Bevacizumab Plus Capecitabine Demonstrates Benefit for Elderly Patients with Metastatic Colorectal Cancer
(ChemotherapyAdvisor) – Bevacizumab plus capecitabine prolonged progression-free survival (PFS) in elderly patients with metastatic colorectal cancer (mCRC), according to results from the first prospective randomized study to demonstrate a benefit in this population, reported in advance of a presentation during the 10th annual Gastrointestinal Cancers Symposium on January 26th in San Francisco, CA.
“Based on the efficacy and safety results, bevacizumab plus capecitabine might be an optimal treatment approach to improve outcomes in elderly patients,” stated David Cunningham, MD, of The Royal Marsden Hospital, London and Surrey, United Kingdom, and colleagues.
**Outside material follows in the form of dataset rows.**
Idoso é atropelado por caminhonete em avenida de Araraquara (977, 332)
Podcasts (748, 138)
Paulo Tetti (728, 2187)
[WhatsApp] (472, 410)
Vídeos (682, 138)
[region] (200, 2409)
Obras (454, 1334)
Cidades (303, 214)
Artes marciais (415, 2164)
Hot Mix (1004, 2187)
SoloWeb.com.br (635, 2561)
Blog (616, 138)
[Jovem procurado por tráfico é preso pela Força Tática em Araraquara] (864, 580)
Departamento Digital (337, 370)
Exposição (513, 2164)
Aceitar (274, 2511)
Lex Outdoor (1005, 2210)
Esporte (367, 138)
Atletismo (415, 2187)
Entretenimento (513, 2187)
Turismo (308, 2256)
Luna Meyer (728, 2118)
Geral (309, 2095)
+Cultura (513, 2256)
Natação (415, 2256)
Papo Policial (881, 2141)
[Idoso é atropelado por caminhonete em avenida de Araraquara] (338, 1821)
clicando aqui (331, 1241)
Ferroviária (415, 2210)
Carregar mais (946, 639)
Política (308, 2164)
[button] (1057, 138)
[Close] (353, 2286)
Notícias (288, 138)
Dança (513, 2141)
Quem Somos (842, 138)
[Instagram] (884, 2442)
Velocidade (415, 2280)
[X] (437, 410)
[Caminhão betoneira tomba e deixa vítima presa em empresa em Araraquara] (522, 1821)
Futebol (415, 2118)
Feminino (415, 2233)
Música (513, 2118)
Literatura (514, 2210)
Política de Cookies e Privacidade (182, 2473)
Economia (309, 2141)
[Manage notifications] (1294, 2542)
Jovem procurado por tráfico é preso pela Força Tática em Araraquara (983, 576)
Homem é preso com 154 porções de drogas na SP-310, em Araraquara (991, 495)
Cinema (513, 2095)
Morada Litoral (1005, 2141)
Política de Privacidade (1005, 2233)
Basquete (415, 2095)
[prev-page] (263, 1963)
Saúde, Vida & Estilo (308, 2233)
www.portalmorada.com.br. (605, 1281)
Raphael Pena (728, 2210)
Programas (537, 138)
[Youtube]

Although the elderly comprise the majority of patients diagnosed with mCRC, they are generally under-represented in clinical trials, he added.
The global open-label phase 3 AVEX (Avastin in Elderly with Xeloda) trial randomly assigned 280 previously untreated patients 70 years or older with mCRC to receive first-line capecitabine 1,000 mg/m2 alone on days 1-14 (n=140) or in combination with bevacizumab 7.5 mg/kg every 3 weeks (n=140).
At enrollment, median age was 76 (range, 70-87 years) and most patients (91.1%) had an Eastern Cooperative Oncology Group performance status of 0–1. Baseline characteristics were balanced between the two groups.
Bevacizumab plus capecitabine was associated with significantly prolonged PFS, the primary end point, compared with capecitabine alone: a median of 9.1 versus 5.1 months (HR, 0.53; 95% CI: 0.41–0.69; P<0.001).
Overall response rate was also significantly improved in the bevacizumab plus capecitabine arm: 19.3% versus 10.0% in the capecitabine-alone arm (P=0.042). Overall survival (OS), a secondary end point, was longer in patients in the combination arm—median of 20.7 versus 16.8 months (HR, 0.79; 95% CI: 0.57-1.09; P=0.182)—however, the difference did not reach statistical significance and the study was not powered to show a difference in OS between treatment arms, Dr. Cunningham reported.
Grade ≥3 adverse events occurred in 59% of the patients in the bevacizumab plus capecitabine arm and 44.1% of those in the capecitabine-alone arm.
“Treatment was in general well tolerated and the safety profile consistent with previously reported data for bevacizumab plus capecitabine,” he noted.
The 2013 Gastrointestinal Cancers Symposium is co-sponsored by the American Gastroenterological Association (AGA) Institute, the American Society of Clinical Oncology (ASCO), the American Society for Radiation Oncology (ASTRO), and the Society of Surgical Oncology (SSO).